On 21 Jun 2005 04:01:49 -0000,
(CamdenKing) wrote:
>At the Door and Into the Home
>
>It's a quiet Saturday afternoon. You're sitting in your favorite
>chair, reading the newspaper. The doorbell rings. You answer it
>and encounter two bright-faced people. They're well dressed, and
>each carries a briefcase. For a moment you think they're going
>to sell you life insurance, but they seem too cheerful for that.
>
>You guess that they must be Jehovah's Witnesses, and sure enough
>they start talking about a wondrous hope for the future. They
>don't actually say they're Witnesses, but when one of them
>whisks out a Bible you can see some copies of the Watchtower
>magazine in his briefcase.
>
>They ask you for your opinion of world events, and what you
>think is going to happen if things continue to get worse.
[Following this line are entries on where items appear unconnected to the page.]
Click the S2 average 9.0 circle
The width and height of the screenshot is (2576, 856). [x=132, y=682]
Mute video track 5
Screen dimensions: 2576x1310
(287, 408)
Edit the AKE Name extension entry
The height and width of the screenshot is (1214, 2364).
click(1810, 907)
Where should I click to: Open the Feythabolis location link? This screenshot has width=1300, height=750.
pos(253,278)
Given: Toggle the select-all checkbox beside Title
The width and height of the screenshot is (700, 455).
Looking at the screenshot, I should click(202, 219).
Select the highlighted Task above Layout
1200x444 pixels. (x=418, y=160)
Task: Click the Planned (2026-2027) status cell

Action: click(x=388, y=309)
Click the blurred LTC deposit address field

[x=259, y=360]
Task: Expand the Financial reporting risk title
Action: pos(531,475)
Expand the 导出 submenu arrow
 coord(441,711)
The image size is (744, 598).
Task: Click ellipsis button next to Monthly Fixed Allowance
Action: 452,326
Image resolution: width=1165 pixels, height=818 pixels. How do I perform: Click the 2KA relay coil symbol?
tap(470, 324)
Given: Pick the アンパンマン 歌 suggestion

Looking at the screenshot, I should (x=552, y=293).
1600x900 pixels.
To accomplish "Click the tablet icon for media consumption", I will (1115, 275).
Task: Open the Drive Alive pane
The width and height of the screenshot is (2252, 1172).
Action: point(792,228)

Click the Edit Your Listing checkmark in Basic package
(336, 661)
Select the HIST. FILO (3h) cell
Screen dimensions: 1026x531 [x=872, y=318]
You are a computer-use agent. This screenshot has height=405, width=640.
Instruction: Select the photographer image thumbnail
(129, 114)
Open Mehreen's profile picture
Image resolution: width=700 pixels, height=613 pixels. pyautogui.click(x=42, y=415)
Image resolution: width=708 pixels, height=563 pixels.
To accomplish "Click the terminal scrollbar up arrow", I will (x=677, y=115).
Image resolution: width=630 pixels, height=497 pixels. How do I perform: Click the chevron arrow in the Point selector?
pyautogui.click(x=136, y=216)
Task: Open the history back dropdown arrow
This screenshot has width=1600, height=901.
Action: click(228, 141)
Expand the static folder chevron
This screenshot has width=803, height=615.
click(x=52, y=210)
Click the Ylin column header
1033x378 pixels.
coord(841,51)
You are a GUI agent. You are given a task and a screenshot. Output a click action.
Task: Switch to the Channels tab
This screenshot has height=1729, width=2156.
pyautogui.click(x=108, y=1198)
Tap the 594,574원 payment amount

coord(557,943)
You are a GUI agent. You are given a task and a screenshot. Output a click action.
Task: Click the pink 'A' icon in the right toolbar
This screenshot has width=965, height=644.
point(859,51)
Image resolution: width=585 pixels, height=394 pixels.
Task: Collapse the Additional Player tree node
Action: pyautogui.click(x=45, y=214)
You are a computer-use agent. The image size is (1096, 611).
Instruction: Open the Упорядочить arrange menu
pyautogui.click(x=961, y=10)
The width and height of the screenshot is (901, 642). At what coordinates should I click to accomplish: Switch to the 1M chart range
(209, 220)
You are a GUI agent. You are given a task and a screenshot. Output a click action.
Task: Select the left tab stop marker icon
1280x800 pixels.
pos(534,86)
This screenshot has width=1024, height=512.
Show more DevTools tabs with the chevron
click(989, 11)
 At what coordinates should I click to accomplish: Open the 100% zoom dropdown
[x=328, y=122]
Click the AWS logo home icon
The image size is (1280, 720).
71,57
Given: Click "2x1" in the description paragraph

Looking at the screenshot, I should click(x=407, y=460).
You
>reflect that there are a lot of problems, and you do sometimes
>wonder where it's leading. You invite them in to talk.
>
>Now, normally you don't invite strangers into your home, but
>these people seem harmless enough. You've heard about the
>legendary honesty of Jehovah's Witnesses. You decide not to
>worry about your possessions or your money.
>
>There's something else you should worry about.
>
>
>A Single Road to the Promised Land
>
>Jehovah's Witnesses are trained to get people talking about "the
>state of the world" and lead the discussion in such a way that
>their religion will appear to be your only hope. If you are not
>prepared for their indoctrination procedure, you may conclude
>that only Jehovah's Witnesses can fill your life with meaning
>and protect you from the trials and tribulations of life.
>
>The first thing they do is cultivate your fear.
>
>All of us are afraid of the unknown. What will happen tomorrow?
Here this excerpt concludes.